Task to carry out.
Identify every line in the records below that contains the word "computer", and copy each of those lines.

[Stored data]
[Start of section]

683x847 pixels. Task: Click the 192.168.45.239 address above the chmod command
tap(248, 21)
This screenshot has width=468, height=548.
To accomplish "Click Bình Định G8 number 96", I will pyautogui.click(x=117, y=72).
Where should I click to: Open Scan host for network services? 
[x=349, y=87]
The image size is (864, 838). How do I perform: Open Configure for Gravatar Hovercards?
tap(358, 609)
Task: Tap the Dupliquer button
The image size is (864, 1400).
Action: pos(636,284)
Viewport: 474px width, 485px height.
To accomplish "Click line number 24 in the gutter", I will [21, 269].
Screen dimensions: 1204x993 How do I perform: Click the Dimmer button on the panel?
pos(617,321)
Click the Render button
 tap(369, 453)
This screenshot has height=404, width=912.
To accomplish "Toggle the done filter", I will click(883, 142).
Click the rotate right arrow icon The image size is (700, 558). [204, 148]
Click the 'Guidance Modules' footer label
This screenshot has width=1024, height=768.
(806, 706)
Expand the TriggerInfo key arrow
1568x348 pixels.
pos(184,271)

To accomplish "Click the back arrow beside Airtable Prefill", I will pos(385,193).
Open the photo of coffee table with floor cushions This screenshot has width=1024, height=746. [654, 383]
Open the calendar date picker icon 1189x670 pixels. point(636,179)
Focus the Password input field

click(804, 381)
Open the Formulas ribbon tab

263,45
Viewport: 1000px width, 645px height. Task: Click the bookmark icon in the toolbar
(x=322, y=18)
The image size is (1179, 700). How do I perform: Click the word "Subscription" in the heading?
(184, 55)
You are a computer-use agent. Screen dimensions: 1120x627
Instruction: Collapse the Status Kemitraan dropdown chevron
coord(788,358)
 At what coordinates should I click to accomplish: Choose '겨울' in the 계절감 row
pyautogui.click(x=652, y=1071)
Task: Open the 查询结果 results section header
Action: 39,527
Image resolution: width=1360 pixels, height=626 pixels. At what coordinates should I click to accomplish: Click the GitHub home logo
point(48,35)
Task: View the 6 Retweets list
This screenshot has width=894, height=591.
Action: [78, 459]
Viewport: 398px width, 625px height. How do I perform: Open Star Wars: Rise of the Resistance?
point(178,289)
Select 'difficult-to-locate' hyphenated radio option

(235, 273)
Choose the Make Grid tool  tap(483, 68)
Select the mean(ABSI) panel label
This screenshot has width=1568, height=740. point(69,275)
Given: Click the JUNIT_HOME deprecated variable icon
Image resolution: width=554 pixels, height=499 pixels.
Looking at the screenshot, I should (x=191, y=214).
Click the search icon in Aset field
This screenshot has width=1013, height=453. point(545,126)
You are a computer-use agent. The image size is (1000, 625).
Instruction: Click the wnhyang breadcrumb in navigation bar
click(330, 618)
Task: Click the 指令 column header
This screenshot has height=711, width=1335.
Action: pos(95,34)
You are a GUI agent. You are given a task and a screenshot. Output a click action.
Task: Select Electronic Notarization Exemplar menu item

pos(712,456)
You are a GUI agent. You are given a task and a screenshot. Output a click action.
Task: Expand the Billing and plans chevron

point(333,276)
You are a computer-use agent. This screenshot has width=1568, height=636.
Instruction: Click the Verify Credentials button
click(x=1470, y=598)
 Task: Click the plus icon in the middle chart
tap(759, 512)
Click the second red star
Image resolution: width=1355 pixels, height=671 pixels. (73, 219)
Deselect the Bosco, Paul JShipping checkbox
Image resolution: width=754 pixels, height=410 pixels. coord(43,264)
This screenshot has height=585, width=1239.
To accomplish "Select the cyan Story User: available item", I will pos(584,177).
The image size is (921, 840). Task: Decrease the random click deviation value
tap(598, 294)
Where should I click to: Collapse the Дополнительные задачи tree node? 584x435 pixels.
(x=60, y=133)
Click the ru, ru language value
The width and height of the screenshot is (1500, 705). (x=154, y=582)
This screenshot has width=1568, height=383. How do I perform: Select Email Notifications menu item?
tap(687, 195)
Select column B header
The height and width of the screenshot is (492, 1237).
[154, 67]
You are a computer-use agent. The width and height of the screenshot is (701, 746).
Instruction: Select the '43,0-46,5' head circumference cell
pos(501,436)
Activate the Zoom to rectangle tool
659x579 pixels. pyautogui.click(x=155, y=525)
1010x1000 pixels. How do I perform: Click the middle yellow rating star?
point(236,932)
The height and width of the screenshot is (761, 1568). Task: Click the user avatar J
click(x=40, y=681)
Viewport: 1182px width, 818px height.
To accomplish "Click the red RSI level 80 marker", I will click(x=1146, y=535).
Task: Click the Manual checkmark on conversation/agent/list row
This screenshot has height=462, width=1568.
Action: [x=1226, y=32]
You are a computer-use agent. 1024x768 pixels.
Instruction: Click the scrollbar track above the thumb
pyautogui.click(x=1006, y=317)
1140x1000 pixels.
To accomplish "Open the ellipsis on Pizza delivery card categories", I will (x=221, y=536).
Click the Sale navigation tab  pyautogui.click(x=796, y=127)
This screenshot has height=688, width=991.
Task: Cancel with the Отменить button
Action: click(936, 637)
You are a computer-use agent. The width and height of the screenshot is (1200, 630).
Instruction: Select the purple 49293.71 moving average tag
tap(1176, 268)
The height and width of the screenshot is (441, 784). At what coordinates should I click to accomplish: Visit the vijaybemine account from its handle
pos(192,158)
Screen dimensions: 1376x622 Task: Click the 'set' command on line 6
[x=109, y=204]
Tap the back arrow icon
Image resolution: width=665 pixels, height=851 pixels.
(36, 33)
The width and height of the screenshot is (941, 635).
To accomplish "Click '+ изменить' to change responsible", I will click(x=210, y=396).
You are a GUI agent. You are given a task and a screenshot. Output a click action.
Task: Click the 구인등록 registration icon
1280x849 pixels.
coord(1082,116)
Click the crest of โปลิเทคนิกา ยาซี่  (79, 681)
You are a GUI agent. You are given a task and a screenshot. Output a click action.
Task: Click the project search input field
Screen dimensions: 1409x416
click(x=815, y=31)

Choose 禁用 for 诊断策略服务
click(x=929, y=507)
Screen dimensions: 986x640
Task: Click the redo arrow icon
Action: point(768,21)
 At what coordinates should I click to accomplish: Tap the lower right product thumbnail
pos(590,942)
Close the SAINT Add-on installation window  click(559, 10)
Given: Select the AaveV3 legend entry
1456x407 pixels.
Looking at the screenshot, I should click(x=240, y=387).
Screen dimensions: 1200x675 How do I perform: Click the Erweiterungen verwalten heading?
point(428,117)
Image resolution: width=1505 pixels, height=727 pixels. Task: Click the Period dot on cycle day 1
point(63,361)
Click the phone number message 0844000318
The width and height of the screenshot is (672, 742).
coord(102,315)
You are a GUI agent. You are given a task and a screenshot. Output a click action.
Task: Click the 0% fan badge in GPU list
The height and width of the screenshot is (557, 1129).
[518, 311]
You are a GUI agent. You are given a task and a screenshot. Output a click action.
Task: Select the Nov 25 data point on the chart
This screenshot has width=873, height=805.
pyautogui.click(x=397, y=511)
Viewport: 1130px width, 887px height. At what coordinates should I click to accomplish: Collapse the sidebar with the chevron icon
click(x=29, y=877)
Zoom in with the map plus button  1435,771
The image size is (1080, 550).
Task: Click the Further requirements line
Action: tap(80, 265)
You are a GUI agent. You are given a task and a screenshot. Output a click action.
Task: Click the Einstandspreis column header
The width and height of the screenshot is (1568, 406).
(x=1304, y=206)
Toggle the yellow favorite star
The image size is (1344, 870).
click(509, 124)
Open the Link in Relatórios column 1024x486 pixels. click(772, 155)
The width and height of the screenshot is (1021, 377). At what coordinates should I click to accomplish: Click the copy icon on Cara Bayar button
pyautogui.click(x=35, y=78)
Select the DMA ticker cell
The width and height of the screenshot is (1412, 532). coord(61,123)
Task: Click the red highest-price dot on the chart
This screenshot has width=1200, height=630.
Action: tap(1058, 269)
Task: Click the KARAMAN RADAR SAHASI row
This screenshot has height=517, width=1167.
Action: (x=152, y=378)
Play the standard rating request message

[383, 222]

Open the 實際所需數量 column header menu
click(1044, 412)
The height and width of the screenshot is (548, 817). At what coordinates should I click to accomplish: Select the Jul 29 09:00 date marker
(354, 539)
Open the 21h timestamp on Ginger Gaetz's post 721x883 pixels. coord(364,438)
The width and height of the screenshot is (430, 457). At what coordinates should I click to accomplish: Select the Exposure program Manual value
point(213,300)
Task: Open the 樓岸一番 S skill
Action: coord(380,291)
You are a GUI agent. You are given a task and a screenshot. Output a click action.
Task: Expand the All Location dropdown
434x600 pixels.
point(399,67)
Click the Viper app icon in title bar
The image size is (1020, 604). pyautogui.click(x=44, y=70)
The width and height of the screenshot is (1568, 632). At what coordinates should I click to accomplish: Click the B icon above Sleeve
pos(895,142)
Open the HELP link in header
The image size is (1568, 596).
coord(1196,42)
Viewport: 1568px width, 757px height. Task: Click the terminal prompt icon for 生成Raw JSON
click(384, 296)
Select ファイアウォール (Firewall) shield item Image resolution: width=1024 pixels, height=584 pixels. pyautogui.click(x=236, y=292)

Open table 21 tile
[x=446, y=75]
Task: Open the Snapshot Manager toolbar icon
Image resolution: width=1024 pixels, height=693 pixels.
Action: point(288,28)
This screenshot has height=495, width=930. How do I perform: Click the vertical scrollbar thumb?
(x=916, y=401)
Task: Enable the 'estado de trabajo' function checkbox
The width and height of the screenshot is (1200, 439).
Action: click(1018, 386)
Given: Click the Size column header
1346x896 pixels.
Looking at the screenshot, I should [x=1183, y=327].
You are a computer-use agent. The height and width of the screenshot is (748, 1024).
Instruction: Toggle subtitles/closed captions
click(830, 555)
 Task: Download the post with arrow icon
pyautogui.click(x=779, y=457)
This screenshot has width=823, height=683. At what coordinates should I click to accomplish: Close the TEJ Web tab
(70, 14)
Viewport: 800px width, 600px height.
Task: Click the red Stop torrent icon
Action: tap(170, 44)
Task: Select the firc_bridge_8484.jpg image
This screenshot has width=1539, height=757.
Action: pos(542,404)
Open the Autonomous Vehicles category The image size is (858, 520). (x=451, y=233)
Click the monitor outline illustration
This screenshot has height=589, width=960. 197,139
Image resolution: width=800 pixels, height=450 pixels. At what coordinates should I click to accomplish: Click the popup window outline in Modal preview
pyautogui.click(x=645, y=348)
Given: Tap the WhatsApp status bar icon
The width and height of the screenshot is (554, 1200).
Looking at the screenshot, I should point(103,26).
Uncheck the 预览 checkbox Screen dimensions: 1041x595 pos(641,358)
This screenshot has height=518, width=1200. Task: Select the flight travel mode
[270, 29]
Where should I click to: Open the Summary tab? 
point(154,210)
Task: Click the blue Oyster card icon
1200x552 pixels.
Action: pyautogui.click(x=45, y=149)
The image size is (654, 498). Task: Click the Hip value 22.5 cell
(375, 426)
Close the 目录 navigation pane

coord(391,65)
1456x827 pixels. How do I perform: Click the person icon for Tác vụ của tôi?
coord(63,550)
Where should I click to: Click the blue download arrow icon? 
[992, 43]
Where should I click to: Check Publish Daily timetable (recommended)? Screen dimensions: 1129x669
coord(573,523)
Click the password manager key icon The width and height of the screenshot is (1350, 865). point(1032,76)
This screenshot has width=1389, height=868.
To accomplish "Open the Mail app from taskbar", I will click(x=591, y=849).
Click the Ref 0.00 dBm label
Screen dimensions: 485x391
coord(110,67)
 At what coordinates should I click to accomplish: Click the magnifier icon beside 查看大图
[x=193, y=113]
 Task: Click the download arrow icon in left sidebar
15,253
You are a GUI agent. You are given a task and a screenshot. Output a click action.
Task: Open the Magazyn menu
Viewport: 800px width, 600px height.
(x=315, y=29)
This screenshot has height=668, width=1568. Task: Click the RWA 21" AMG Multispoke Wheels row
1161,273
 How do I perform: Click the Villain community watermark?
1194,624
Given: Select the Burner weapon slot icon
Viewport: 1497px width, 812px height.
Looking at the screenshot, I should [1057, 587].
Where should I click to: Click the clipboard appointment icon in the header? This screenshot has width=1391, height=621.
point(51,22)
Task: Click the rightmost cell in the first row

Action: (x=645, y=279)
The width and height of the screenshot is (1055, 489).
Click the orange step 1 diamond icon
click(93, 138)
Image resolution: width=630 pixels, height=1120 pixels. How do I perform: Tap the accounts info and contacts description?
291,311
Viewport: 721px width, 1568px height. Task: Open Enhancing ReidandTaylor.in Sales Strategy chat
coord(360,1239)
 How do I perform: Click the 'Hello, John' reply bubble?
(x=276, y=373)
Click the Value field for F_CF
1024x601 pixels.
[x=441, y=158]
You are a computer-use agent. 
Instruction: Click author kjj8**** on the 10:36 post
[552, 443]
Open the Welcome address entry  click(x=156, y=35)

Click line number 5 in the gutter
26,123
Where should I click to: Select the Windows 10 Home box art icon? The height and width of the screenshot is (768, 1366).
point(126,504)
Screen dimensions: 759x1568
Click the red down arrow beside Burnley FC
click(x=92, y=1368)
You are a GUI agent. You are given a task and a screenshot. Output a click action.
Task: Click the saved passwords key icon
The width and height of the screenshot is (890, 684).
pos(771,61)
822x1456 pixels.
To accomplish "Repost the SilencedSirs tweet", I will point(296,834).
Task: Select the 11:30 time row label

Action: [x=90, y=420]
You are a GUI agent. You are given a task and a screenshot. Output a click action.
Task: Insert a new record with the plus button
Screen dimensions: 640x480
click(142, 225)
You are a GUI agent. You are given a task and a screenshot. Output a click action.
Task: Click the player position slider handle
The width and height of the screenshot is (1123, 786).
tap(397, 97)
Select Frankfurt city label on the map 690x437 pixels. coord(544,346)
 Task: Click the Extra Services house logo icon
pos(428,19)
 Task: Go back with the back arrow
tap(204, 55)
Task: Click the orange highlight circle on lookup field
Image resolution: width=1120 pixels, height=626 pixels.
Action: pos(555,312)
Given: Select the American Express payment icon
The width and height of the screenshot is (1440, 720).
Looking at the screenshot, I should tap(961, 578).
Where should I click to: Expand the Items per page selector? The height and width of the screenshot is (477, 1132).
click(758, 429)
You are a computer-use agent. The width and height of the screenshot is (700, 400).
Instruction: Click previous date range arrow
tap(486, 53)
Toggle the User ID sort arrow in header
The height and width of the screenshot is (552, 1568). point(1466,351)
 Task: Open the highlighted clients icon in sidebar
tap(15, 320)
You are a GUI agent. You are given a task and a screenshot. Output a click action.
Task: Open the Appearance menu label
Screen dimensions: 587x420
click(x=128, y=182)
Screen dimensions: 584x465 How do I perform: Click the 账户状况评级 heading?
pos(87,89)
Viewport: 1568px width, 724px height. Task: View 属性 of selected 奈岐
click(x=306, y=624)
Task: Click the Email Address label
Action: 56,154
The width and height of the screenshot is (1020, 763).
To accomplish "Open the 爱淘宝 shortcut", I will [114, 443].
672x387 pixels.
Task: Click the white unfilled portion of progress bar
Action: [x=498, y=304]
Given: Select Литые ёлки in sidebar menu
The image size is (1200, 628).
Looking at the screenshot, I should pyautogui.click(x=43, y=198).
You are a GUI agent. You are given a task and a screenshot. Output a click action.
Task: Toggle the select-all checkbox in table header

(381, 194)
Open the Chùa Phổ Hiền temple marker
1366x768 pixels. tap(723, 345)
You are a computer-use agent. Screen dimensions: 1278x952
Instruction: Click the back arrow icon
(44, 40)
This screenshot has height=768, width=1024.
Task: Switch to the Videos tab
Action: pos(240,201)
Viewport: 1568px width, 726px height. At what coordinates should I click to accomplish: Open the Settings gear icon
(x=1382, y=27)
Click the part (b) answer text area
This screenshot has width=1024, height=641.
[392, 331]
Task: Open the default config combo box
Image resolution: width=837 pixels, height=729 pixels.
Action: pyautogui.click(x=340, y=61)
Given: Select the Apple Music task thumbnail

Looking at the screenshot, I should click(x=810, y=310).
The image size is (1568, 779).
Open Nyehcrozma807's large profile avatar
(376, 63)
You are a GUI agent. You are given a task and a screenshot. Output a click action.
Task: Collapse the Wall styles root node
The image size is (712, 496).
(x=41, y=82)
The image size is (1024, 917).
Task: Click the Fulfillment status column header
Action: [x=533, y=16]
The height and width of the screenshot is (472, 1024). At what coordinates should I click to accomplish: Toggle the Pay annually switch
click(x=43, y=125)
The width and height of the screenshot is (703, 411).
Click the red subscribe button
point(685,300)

[End of section]

Result of the task.
You are a computer-use agent. Screen dimensions: 1120x627
You are a computer-use agent. The image size is (1000, 625).
You are a computer-use agent. This screenshot has width=1568, height=636.
You are a computer-use agent. The width and height of the screenshot is (701, 746).
You are a computer-use agent. 1024x768 pixels.
You are a computer-use agent. The width and height of the screenshot is (1200, 630).
You are a computer-use agent. The height and width of the screenshot is (748, 1024).
You are a computer-use agent. 
You are a computer-use agent. The width and height of the screenshot is (700, 400).
You are a computer-use agent. Screen dimensions: 1278x952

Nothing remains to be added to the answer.